To some — including the writer himself — it seems Doug Stanfield is coming into the writing world of poetry late in the proverbial game.
His wealth of experience in writing and editing was built over decades but predominantly through newspaper and public relations copy.
“I wanted to see if I could do something new at 64 … something interesting,” Stanfield says over a cup of coffee in downtown Sequim.
Now 72, his third book of poems, “Lifting Stones,” is on the cusp of release. The compendium of terse, pointed poems of love, hope, grief and loss — all themes Stanfield seems to come by honestly — sees its release on Tuesday, June 8, from Rootstock Publishing, a Montpelier, Vermont-based publisher.
Stanfield muses on the passage of time in the most personal, unflinching way in “Lifting Stones,” from fame and fortune unrequited to love lost, the publication’s pieces, as the collection is described by his publishers, “understand life by looking back along the trail” and “seeing clearly, he stacks personal, grounded word formations like rock cairns left for the next traveler.”
“Lifting Stones” was officially released June 8 at Rootstock Publishing’s website (rootstockpublishing.com) and is available for the book trade at Ingram.
“I got to a certain point, I started taking stock of things,” Stanfield says. “I wanted to do it in the most personal, honest way.
Whatever I was going to do, I wanted it to be universal.”
And that wasn’t going to happen writing press releases about million-dollar gifts for colleges an universities. Stanfield had a small stroke in April 2014, for a time losing much of the ability to use two fingers in one hand. He asked his wife to bring his laptop to the hospital, leaning on his writing background to fuel his rehabilitation.
Soon, he started posting his writings on a blog — anonymously at first — on hemmingplay.com.
“I didn’t expect to publish books,” he recalls. “(But) it was a pretty positive experience.”
He wrote “Mermaid Sisters: First Dive,” an electronic children’s book, then compiled a self-published book in 2014 and another in early 2018.
“I didn’t care if they sold. And they didn’t.”
In April 2018, Stanfield’s wife died. She’d battled cancer five times previously over the preceding two decades, he recalls. While she fought the illness, Stanfield sat with a notebook by her bed, writing.
While some people hold on to the pain, Stanfield, confides, “I need to get it out.
I feel I can understand it better. It was an act of therapy.”
What followed was about two years of grieving, much of which informs “Lifting Stones.” While the collection is not chronological, they are primarily new with some tracing their origin to three or four years back.
“I wanted to leave examples for my sons that, if they get stuck in life, they can always try something new, like I did with poetry,” he says.
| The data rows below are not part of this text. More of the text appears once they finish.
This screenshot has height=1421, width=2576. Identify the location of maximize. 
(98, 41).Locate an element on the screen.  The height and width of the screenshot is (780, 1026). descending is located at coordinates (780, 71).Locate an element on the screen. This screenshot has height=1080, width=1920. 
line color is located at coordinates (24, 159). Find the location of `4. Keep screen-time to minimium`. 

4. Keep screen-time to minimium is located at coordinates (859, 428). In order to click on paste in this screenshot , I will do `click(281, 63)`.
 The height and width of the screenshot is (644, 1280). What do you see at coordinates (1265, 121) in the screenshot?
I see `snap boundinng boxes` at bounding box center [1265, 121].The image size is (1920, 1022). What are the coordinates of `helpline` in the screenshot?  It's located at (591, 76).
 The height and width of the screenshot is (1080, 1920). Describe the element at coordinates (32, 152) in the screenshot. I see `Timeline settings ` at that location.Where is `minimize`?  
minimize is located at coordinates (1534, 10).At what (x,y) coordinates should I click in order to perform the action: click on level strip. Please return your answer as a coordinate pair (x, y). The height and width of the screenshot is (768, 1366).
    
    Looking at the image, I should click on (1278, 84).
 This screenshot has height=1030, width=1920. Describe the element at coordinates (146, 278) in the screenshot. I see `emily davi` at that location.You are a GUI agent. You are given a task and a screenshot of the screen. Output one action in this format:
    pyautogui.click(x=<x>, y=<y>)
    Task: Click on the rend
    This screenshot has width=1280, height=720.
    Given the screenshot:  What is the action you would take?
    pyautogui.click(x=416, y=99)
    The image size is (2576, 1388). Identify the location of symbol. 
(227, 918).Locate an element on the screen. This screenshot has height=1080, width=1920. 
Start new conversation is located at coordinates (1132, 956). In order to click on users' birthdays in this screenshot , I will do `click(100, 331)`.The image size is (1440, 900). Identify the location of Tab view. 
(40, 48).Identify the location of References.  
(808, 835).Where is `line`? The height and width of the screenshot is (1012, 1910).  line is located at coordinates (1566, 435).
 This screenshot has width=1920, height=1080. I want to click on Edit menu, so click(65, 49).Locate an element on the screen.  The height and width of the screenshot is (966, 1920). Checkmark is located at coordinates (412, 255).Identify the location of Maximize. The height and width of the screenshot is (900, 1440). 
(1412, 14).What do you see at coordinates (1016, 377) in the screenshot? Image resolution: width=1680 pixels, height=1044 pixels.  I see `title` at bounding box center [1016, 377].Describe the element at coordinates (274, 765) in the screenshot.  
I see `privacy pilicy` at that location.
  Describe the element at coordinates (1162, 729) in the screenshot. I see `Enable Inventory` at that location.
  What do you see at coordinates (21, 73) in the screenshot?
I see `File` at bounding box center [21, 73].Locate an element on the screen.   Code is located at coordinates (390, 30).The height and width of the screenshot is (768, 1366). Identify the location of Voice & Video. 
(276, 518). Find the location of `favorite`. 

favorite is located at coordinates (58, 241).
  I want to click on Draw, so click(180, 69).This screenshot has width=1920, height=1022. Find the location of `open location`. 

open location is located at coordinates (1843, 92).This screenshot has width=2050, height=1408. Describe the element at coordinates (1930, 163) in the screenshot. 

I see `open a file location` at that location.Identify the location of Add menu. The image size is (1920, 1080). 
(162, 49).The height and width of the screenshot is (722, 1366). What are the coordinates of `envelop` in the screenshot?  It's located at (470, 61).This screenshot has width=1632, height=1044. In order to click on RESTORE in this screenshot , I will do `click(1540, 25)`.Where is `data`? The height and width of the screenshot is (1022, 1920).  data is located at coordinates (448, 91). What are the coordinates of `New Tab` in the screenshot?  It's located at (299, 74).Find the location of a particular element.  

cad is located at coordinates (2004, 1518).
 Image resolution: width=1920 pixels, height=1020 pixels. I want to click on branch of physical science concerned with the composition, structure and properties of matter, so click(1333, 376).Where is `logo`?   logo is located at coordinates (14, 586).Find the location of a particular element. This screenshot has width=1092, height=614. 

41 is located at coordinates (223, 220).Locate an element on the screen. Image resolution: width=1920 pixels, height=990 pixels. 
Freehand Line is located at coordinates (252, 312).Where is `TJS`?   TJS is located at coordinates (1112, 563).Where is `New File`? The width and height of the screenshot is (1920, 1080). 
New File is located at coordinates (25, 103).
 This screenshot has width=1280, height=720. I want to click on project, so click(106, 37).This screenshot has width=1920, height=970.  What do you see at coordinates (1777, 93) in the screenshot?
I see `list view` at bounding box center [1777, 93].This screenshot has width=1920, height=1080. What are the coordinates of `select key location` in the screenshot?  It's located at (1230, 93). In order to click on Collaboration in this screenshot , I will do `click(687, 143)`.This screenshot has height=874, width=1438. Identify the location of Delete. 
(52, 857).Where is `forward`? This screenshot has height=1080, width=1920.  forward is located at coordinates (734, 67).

Stanfield grew up in western Ohio, the son of a teacher and a nurse. He earned a bachelor’s of science degree in sociology and political science from Wright State University, a master’s in journalism from University of Oregon. He worked as a fraud investigator for 10 years out of school before a long career in various forms of communication, from newspapers to academic public relations and more.
Like many writers, Stanfield has a wide breadth of reading interests, from history to philosophy and theology, and the literary appetite informs his word choices, the poet says. His influences include more recent writers such as Jim Harrison and Mary Oliver, while he delves back into Frost, Hesse, Wordsworth, Tennyson, Dickinson and Yeats for classic poetry and to Shakespeare, Hemingway and Steinbeck for prose.
“I love that amid the clear-eyed Mary Oliver-ish lyricism of Doug Stanfield’s poems, there are lines like: ‘ … older men and women bring experienced stupidity to the bed’,” author Lauren Kessler writes. “This is the work of a man who has lived, and learned — and continues to do so with both strength and vulnerability.”
It was the late, legendary poet/journalist Carl Sandburg who first truly turned Stanfield’s head when, just a third- or fourth-grader, he was captivated by a 33-and-a-third vinyl reading of Sandburg’s poetry, read by the author, that his father bought him.
Bringing “Lifting Stones” to life in current form took plenty of work in the editing process, Stanfield says, which takes a good amount of trust between the writer and editor; in this case, it’s Rootstock’s Samantha Kolber.
The editing, he says, became a process of shedding every unnecessary word and simply “tying to see things they really are.” That’s life on a literary knife’s edge: being self-critical enough to improve one’s writing but not so critical to the point one becomes paralysed by fear.
Over time, Stanfield notes, “I became convinced she (Kolber) was on my side.”
Rootstock is a hybrid publisher, meaning Stanfield fronts some money to produce the book and the publisher then does the legwork to promote it, thereby reducing the overall risk for the publishing company.
“Lifting Stones” follows in the wake of Stanfield’s “I Came From a Place of Fireflies: Tunes of a Life” (2017) and “Snowflakes & Ashes: Meditations on the Temporary” (2018).